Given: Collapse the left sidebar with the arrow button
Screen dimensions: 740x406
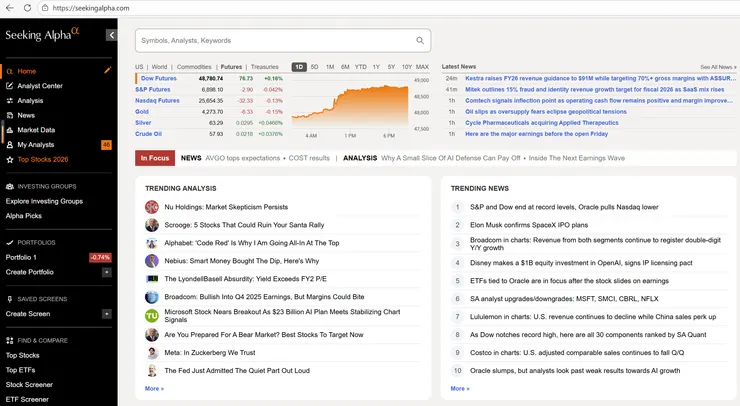Looking at the screenshot, I should tap(111, 35).
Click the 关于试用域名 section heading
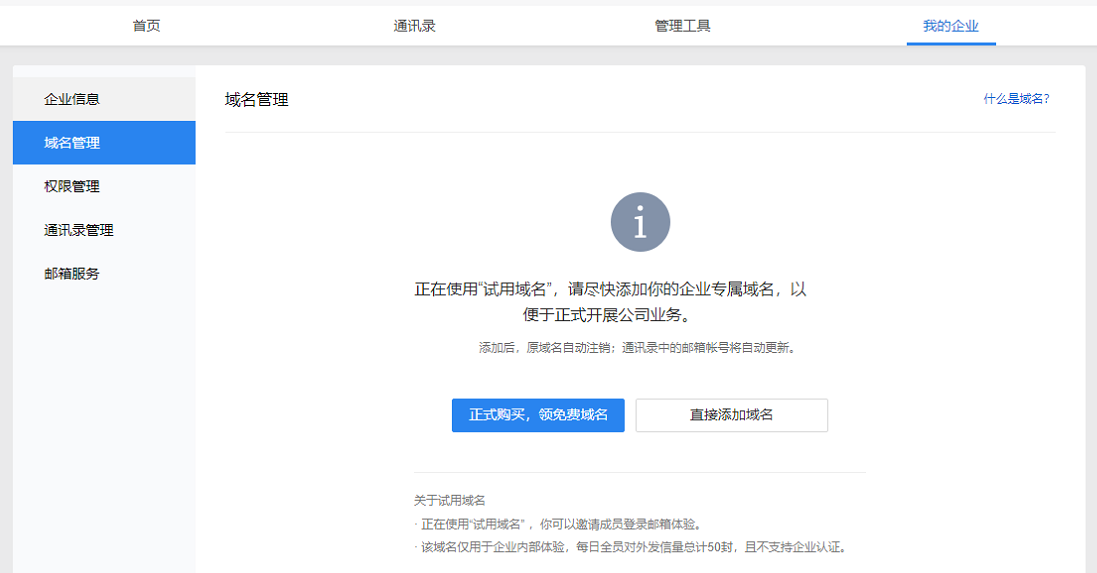1097x573 pixels. (x=450, y=500)

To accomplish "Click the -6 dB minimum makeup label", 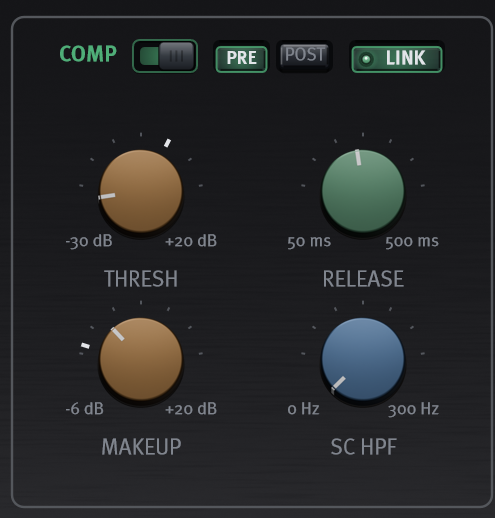I will 85,409.
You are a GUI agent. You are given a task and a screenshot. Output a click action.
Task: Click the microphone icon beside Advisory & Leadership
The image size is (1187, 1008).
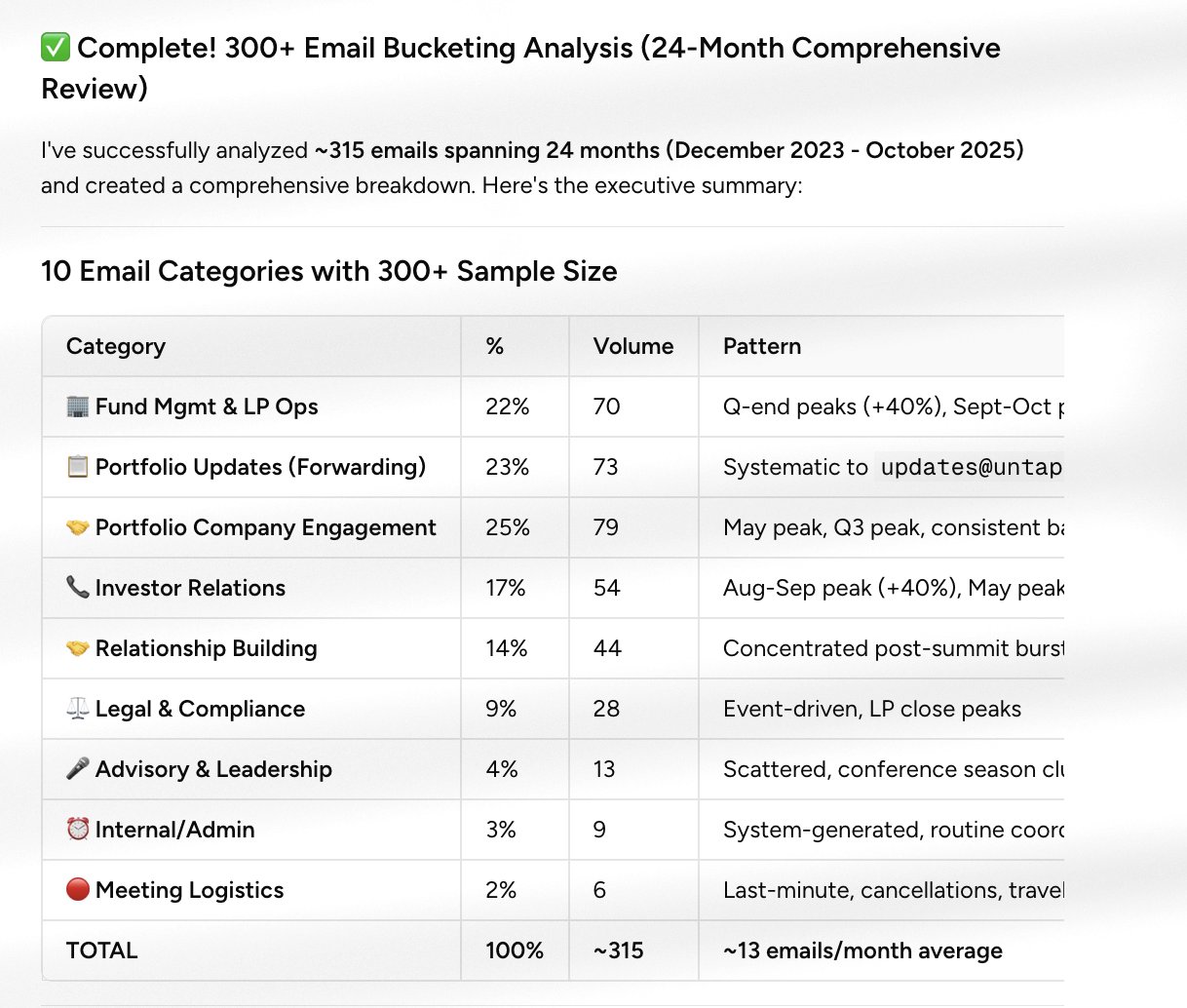[77, 769]
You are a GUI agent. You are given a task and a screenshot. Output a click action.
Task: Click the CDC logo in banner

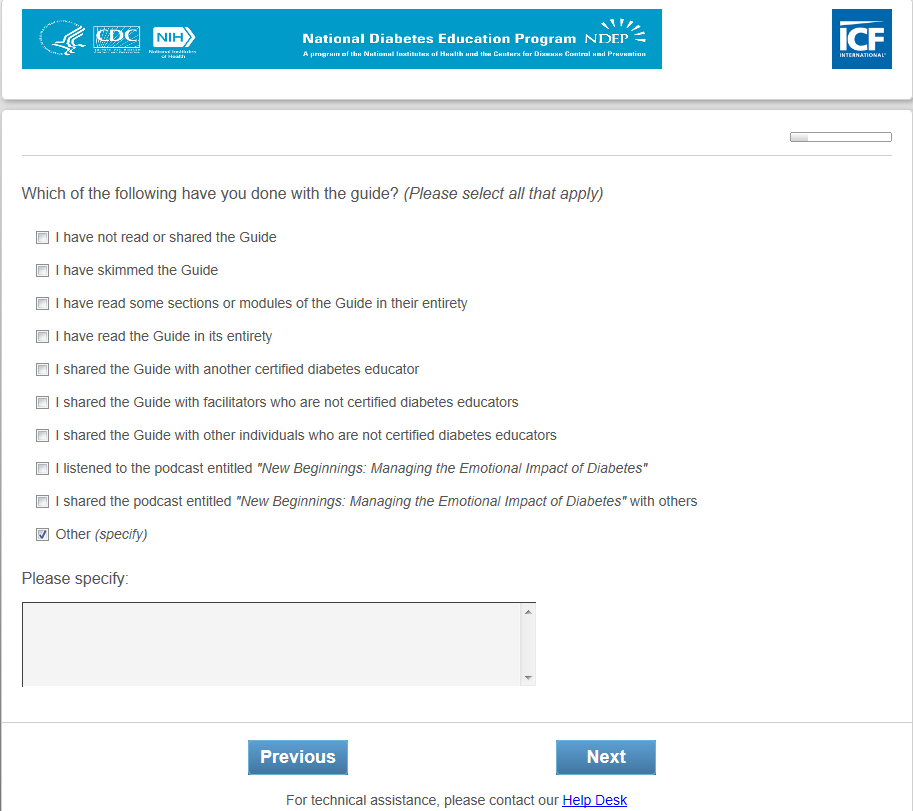(116, 38)
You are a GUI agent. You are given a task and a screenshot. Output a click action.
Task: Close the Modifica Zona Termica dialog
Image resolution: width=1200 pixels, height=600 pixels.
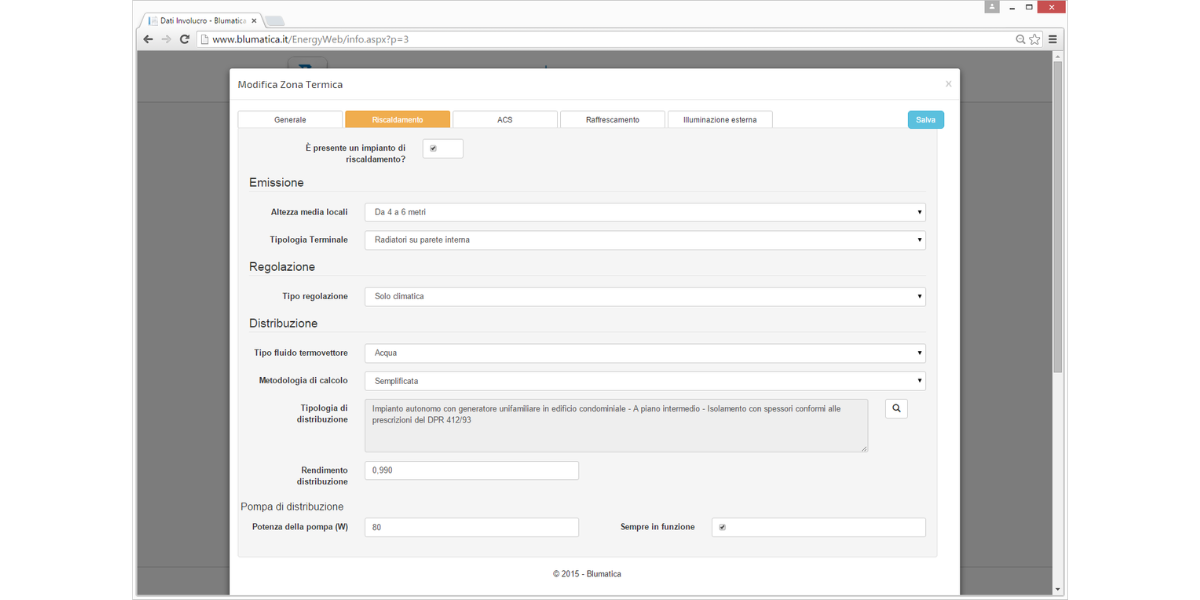948,84
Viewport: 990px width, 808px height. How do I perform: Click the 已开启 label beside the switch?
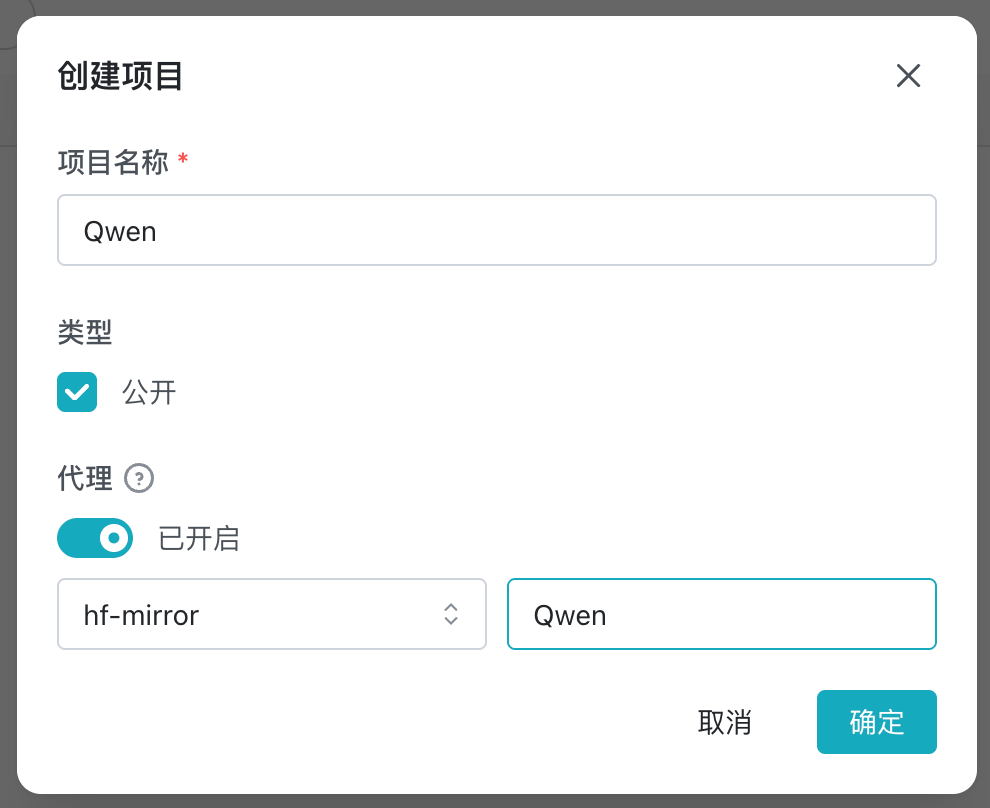[x=199, y=538]
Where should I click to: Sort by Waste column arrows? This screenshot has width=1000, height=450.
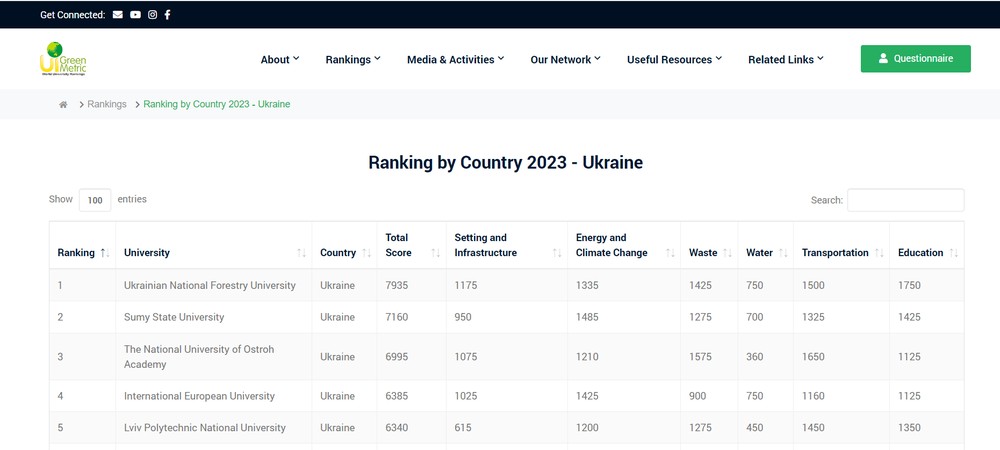[727, 253]
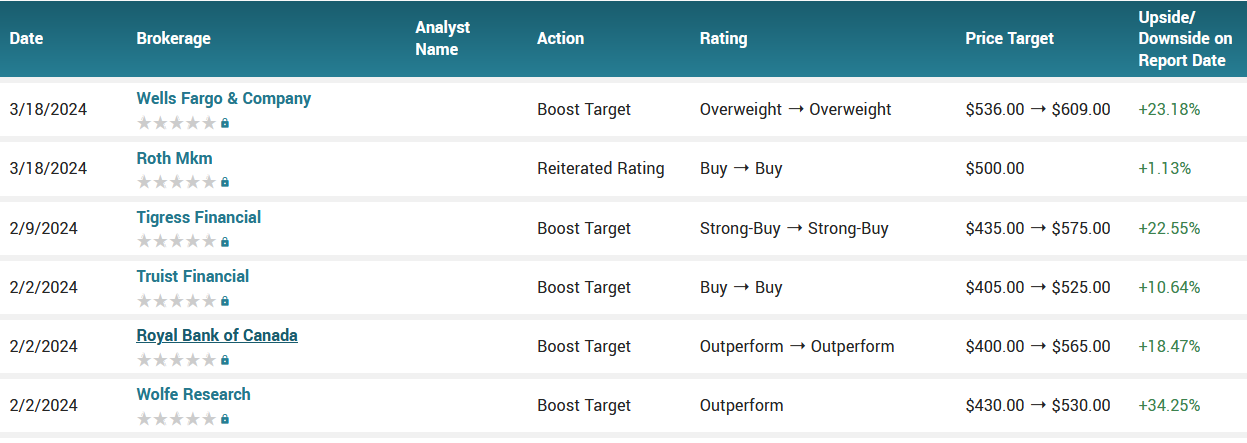
Task: Click lock icon under Tigress Financial
Action: pos(225,241)
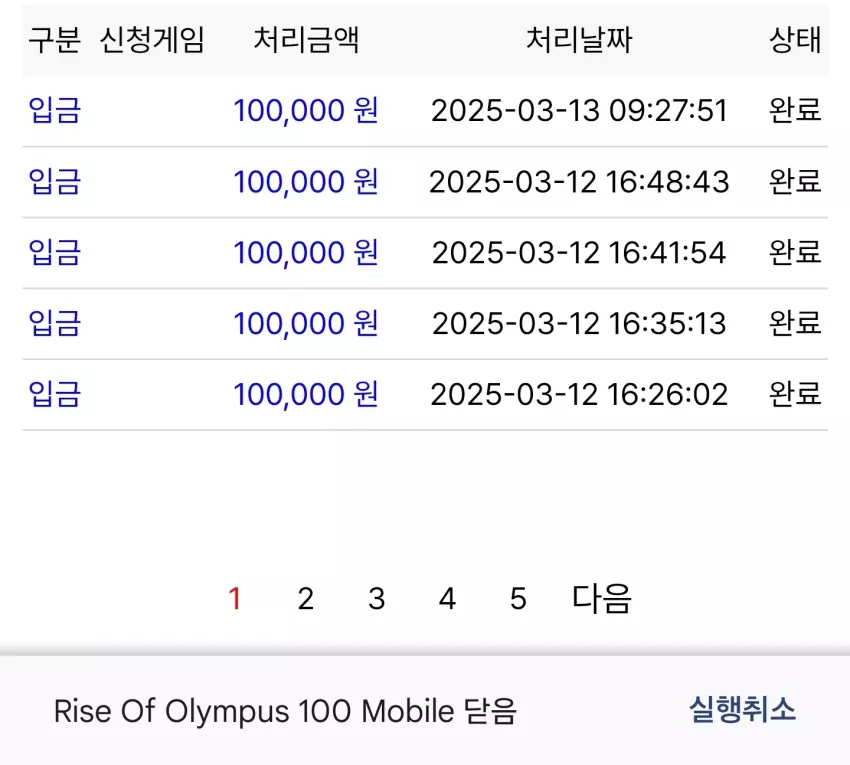The height and width of the screenshot is (765, 850).
Task: Select the 구분 column header
Action: point(54,40)
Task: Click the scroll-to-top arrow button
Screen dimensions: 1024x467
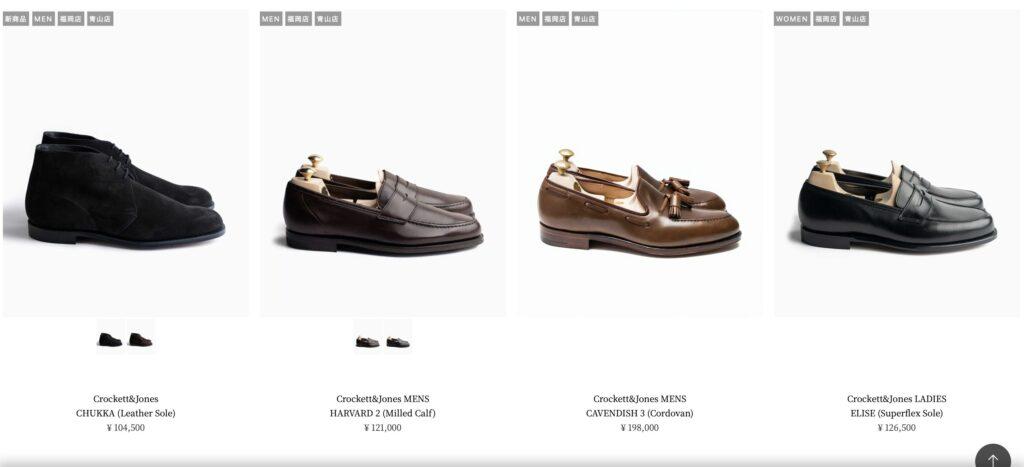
+++++
TASK TO CARRY OUT:
Could you write out exactly the lines of the data above that run from the one holding "Task: Click the microphone" to the one holding "Task: Close the Modifica Zona Termica dialog", with both ends in and all pictures out?

TASK SOLUTION:
Task: Click the microphone icon beside Advisory & Leadership
The image size is (1187, 1008).
[77, 769]
You are a GUI agent. You are given a task and a screenshot. Output a click action.
Task: Click the CDC logo in banner

(116, 38)
You are a GUI agent. You are given a task and a screenshot. Output a click action.
Task: Close the Modifica Zona Termica dialog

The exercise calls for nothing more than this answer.